Merrill Lynch announced yesterday it would sell itself to Bank of America for $50 billion, effectively spelling the end of the venerable brokerage. And in March, Bear Stearns, another Wall Street mainstay, accepted an offer from JPMorgan Chase to be sold for $10 a share — about a tenth of what it once was worth less than a year ago. The Dow Jones Industrial Average yesterday posted its sharpest decline since the aftermath of the Sept. 11, 2001 terrorist attacks.

For some business-bound University students, including at least four undergraduates and four graduate students who interned at Lehman this summer, the nosedive in the American financial markets means they’re plunging into one of the worst Wall Street job markets in recent history.

It also means that those former Lehman interns can’t return to the Manhattan-based bank where they often put in upwards of 90 hours a week, all in hopes of securing a coveted job offer.

Lehman was hit hard by the aftershocks of a decline in U.S. home prices that started last year. That led to defaults on loans and caused the value of assets backed by mortgages to plummet. Those woes spread throughout the global financial system, causing firms like Lehman to post massive losses and writedowns on assets.

Yesterday morning, the firm filed for Chapter 11 bankruptcy protection. Though It’s in talks to sell parts of its business and most employees haven’t officially been laid off, one thing is clear: Lehman Brothers will soon cease to exist in any recognizable form.
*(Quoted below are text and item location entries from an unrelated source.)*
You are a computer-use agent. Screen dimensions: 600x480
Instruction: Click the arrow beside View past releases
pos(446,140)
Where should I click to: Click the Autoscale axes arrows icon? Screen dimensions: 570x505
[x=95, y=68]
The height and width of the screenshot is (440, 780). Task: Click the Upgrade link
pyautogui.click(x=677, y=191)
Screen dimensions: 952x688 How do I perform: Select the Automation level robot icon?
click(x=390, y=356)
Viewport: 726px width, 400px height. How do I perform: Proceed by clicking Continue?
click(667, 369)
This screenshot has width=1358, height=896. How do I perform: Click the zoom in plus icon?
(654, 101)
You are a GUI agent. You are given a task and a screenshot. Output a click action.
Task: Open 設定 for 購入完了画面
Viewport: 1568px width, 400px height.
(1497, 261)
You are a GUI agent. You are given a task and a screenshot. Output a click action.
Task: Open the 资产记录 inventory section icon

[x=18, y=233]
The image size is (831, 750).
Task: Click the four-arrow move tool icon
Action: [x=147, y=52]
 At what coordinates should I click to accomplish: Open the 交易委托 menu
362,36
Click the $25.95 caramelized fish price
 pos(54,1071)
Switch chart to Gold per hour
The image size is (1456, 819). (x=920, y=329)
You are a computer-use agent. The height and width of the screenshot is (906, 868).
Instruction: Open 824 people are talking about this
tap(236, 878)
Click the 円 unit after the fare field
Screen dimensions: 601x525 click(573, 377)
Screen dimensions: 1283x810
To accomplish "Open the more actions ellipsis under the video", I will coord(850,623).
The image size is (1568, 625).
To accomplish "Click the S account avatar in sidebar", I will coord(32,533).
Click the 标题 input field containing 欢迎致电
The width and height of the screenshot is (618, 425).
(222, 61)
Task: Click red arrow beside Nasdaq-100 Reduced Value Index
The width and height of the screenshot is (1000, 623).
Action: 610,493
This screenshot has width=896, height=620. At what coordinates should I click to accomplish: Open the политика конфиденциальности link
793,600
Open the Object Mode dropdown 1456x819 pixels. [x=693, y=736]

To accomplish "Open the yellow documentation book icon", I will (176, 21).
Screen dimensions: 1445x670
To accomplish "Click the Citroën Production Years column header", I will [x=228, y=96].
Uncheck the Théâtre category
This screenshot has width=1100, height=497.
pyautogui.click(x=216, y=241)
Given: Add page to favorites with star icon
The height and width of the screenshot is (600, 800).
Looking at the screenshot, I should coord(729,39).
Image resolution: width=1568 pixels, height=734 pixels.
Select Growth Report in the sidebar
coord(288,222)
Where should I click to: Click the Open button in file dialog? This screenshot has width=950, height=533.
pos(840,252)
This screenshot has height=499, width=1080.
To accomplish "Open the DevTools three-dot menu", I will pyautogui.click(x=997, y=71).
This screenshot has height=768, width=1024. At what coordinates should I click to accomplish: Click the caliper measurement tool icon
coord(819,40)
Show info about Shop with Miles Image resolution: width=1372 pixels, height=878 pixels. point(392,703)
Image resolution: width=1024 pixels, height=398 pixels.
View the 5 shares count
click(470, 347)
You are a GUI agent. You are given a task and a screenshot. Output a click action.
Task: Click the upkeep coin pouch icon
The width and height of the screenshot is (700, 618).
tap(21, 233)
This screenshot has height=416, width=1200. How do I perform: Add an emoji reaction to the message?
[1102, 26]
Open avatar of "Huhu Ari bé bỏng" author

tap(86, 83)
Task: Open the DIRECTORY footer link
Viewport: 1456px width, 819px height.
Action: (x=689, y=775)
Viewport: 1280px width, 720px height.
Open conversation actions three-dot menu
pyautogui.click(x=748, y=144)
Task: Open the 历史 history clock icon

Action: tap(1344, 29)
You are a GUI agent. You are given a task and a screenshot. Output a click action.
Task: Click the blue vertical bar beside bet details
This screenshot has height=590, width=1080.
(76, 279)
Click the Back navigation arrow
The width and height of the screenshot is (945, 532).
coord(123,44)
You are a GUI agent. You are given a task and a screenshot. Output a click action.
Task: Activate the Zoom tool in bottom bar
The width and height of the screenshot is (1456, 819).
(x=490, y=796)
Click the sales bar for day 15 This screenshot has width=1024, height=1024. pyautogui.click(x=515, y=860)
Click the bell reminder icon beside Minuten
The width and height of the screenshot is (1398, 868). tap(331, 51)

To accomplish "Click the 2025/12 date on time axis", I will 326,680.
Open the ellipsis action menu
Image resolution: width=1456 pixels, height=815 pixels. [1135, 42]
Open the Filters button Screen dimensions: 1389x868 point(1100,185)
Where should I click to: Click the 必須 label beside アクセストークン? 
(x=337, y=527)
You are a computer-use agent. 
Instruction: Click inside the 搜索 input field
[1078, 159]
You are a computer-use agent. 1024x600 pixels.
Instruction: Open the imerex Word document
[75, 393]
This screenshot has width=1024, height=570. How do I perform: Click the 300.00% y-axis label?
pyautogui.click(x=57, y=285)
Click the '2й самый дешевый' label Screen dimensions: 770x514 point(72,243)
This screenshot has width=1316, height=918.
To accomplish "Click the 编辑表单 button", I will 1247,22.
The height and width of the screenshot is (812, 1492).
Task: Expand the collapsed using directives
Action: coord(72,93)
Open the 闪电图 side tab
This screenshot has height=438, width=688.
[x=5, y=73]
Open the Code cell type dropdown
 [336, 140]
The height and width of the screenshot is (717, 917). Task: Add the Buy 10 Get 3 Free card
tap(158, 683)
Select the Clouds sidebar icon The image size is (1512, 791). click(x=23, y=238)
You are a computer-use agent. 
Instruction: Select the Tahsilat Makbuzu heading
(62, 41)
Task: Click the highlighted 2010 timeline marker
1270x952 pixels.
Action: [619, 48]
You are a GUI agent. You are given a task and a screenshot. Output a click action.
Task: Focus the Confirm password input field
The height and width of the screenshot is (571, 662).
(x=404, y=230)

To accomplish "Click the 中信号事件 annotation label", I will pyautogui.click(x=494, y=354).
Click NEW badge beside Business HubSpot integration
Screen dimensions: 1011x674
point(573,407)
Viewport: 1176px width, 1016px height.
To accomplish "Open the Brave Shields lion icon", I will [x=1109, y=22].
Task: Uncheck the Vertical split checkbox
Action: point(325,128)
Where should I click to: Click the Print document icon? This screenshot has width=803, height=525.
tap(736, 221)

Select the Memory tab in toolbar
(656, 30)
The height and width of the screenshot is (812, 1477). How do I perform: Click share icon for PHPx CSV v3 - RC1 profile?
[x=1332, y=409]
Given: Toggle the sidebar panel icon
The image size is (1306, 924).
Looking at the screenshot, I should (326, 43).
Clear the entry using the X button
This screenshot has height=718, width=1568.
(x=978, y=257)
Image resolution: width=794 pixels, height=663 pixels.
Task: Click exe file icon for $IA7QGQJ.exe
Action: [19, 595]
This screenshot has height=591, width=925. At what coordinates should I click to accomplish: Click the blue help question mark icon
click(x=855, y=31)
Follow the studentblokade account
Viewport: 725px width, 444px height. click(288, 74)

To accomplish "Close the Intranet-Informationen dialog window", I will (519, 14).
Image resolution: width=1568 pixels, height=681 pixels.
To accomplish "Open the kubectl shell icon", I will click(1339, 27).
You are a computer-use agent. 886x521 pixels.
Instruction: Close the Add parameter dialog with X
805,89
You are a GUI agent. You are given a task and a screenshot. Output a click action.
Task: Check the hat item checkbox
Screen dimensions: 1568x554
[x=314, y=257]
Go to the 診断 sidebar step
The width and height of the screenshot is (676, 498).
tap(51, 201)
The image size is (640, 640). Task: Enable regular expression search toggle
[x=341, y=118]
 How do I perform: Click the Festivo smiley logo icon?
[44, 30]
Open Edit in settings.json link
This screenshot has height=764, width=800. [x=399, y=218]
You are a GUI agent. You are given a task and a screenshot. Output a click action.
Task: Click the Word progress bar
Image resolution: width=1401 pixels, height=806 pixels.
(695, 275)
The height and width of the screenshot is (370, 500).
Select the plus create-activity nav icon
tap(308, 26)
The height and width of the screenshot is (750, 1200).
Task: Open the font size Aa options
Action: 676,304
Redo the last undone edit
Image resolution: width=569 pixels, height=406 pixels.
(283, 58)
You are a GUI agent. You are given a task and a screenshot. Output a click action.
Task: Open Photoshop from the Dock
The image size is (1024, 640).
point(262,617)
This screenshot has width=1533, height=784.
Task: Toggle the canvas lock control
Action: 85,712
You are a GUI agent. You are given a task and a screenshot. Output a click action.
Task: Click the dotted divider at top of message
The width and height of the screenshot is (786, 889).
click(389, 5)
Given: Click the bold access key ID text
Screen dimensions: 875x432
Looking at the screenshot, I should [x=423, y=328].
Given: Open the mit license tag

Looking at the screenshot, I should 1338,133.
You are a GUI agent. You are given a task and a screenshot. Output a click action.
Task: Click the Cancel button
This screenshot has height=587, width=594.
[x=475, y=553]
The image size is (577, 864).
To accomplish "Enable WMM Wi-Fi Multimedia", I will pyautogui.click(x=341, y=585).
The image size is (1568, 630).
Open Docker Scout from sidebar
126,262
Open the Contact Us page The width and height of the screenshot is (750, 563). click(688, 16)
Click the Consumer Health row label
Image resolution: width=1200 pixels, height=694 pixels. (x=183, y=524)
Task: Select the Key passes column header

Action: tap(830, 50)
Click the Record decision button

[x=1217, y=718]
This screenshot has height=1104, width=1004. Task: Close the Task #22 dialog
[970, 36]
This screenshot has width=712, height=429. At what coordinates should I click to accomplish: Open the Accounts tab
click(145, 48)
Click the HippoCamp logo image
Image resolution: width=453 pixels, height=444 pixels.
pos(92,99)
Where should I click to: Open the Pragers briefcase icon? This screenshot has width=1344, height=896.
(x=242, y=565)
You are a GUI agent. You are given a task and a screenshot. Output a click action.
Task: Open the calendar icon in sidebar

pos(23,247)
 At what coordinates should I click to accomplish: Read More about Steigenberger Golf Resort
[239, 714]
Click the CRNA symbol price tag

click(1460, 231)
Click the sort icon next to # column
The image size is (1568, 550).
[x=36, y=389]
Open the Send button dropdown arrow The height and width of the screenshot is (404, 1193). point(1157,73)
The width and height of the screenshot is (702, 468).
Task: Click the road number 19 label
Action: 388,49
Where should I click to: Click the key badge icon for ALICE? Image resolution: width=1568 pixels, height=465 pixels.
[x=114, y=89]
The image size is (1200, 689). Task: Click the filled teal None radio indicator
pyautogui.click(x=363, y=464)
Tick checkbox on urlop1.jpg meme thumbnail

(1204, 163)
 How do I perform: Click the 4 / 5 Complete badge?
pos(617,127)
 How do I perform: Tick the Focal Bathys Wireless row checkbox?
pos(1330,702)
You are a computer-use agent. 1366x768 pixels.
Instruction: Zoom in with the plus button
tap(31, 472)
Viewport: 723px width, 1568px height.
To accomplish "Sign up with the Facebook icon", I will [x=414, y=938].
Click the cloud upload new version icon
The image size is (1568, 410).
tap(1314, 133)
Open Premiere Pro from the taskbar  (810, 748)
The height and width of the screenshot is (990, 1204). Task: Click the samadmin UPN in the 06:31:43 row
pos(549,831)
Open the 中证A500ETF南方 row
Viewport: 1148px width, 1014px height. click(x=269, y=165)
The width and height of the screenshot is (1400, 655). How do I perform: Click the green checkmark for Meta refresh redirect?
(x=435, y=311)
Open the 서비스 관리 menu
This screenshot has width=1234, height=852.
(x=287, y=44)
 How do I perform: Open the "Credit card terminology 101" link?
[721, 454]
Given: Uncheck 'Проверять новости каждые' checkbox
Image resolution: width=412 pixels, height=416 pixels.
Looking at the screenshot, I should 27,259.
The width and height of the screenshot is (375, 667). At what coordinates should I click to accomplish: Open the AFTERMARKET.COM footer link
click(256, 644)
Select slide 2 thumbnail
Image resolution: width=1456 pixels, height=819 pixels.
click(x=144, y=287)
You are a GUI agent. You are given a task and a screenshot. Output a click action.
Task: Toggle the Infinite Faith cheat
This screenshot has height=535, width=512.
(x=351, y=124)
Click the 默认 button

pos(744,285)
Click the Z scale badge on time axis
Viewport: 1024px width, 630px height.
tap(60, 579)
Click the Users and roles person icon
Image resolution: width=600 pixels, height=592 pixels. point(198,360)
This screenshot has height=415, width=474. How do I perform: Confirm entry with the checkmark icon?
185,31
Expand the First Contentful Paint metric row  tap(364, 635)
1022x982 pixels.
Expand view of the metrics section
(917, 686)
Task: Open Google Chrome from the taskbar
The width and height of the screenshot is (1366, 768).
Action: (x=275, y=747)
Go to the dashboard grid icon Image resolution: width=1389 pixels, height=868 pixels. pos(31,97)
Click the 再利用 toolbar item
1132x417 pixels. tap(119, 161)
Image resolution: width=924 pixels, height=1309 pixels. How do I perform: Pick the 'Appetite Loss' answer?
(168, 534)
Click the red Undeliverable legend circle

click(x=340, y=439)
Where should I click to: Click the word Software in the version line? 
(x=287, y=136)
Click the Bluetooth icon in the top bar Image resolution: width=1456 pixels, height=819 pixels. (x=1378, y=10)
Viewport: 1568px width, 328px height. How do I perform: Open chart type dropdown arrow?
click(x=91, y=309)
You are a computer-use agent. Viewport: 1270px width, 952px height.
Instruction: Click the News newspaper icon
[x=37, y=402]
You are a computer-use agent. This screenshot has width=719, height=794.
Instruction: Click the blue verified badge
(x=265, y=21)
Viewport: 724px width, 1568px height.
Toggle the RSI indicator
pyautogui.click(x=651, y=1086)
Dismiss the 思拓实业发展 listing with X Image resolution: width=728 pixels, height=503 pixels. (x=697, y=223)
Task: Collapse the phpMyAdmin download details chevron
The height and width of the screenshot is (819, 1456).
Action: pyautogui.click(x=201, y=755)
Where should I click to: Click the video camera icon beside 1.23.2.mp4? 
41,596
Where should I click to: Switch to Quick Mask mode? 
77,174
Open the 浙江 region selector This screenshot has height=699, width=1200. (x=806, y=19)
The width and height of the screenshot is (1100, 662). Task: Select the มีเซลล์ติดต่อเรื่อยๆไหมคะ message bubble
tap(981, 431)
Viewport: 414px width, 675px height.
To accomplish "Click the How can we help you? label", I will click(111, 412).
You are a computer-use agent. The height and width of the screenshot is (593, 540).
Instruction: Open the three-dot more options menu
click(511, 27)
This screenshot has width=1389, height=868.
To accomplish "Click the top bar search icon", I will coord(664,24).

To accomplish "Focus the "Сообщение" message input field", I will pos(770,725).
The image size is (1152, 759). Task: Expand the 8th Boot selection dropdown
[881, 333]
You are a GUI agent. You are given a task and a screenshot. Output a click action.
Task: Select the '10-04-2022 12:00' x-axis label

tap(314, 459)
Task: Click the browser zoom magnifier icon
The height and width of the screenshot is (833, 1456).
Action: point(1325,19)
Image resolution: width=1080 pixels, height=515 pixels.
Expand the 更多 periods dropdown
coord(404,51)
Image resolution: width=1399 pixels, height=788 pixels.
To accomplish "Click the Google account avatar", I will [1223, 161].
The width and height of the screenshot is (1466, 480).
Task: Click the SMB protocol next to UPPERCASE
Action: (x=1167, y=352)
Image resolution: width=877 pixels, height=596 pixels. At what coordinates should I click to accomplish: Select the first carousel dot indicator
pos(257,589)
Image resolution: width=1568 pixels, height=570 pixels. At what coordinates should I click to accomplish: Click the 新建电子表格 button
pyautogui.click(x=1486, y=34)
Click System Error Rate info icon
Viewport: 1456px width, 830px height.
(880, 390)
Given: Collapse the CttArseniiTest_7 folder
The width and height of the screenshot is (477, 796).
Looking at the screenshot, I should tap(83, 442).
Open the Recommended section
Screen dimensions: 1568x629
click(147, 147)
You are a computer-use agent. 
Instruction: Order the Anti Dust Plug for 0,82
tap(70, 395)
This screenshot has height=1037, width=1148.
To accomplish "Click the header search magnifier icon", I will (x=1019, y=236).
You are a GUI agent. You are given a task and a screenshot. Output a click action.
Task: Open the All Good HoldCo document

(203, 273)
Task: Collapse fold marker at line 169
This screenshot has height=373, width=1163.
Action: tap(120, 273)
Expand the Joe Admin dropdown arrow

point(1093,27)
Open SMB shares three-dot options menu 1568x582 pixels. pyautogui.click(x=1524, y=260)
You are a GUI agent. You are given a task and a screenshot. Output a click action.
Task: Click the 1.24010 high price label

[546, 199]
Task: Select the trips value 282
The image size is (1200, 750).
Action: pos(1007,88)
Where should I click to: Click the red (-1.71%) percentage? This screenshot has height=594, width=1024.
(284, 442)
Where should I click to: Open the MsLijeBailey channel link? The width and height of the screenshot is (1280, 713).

Along with the thousands of former Lehman employees now looking for work are the firm’s former interns, like one senior in the Ross School of Business who asked to remain anonymous because she wasn’t authorized to talk to the media about Lehman.

A year ago she received internship offers from Lehman, Deutsche Bank and Citigroup. She said she chose Lehman for the internship because it was “one of the more prestigious banks on the Street,” but she ultimately rejected its full-time job offer.

Now, she’s left looking for investment banking jobs in a radically refigured market.

“Coming in, I had a lot of options and now it’s very, very limited,” she said. “No banks are hiring, and it’s not as easy as it was in the summer.”

No longer courted by the major banks, she’s using her own connections to compensate for stalled recruitment.

“Now I have to call people I’ve met myself through the recruiting process, and push my resume through, and explain my situation,” she said.

She said she sent about 15 e-mails to Wall Street contacts yesterday alone.

An LSA senior and former Lehman intern who also asked to remain anonymous, said she had already accepted a full-time position with the bank for next year. She knew her future job was lost when the firm filed for Chapter 11.

“We all knew that the situation was pretty bad working throughout the summer,” she said. “But there was always kind of a confidence that we would work it out and things would end up being OK.”

She said the risk of collapse is simply part of the job — and it’s a risk that helped draw her to investment banking.

Business senior Justin Killion said the looming banking crisis was already evident this summer when he worked as an intern for JPMorgan in New York.

“The feeling that I felt, and that my friends at a lot of other firms felt, was there was still more to come,” he said. “There was really no telling what was going to happen because we haven’t seen any crash like this in history, basically since the Depression.”

Al Cotrone, director of career development at the Business School, said the dire financial markets have some business students rethinking which field to pursue, but it hasn’t swayed most away from high-paying, high-power internships in financial epicenters.

“I think every student who’s interested in banking will take a real serious look at the career they want and the life they want and the risks they take with that choice,” he said. “But at the same time, I know that there’s always going to be an investment banking industry and so that’s a decision that students will have to make based on their own risk investment.”

With $12,500 the standard pay for an eight-to-ten-week internship at companies like Lehman, Merrill Lynch and Citigroup — often capped off with a post-graduation job offer — the competition for these positions can best be described as fierce.

Until yesterday, Lehman, the 158-year-old bank with a reputation as one of Wall Street’s small but elite power players, was one of the most sought-after employers among students, according to Business senior Neal Bhagat.

“I know when I was interviewing, everybody wanted to work for Lehman’s,” he said. “They’re a very prestigious bank and so it was definitely one that was highest on everyone’s list.”

Bhagat spent the summer interning as a financial analyst for Citigroup, while some of his Business School counterparts opted for the now bankrupt Lehman located further down Wall Street.

“I know a few people who took Lehman offers over other banks because of its reputation,” he said. “Nobody saw this coming.”

According to Cotrone, Lehman’s demise was unexpected for both Ross students and for financial analysts closely following the stock market.

“Given that shareholders didn’t know about it until late, I’m pretty certain that students didn’t know either,” Cotrone said. “People interview for internships in January and February, so nine months ago, I don’t think that this was on anybody’s radar screen.”